» Exercise: From the data below, return each line in which the string "agent" is found.
_ _ _ _
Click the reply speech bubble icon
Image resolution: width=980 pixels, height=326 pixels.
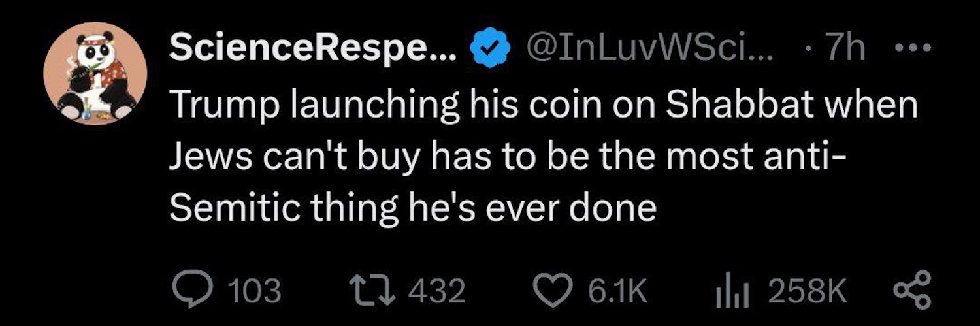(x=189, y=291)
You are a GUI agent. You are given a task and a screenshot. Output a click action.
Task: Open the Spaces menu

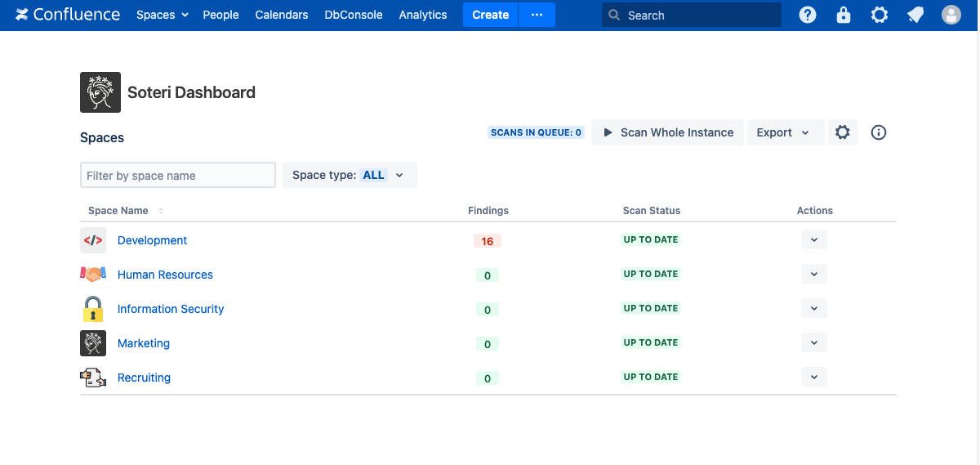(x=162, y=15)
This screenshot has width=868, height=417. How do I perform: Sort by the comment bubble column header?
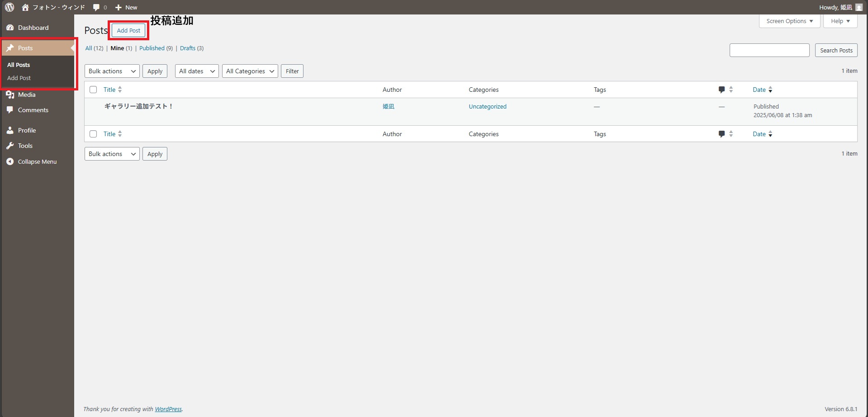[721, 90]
_ _ _ _
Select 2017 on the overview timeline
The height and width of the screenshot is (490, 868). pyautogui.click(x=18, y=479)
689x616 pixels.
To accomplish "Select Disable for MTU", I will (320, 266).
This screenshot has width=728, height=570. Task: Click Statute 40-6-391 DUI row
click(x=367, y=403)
_ _ _ _
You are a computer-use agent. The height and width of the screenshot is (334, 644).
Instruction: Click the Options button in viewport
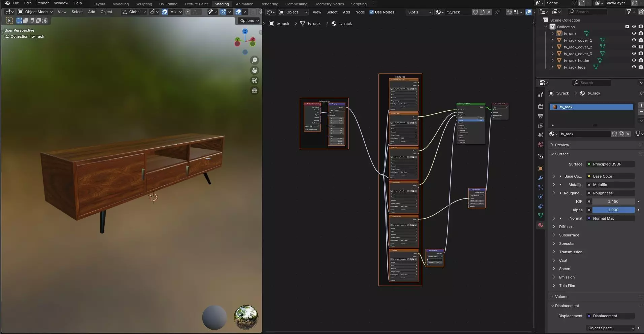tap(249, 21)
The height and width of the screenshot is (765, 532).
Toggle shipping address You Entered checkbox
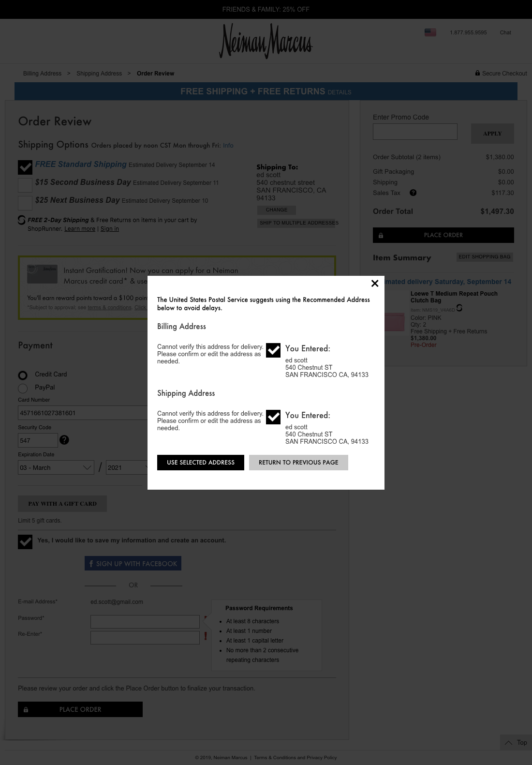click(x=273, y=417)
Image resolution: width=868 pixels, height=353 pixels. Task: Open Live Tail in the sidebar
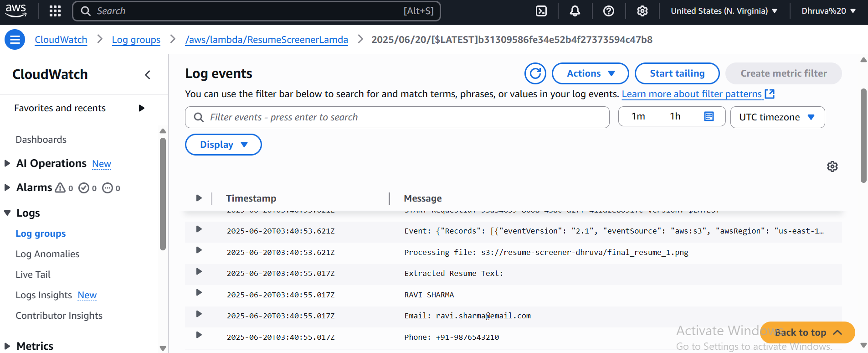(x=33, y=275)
_ _ _ _
» Your response:
You are a GUI agent. You are given a task and a screenshot. Output a click action.
You are a computer-use agent. The height and width of the screenshot is (334, 644).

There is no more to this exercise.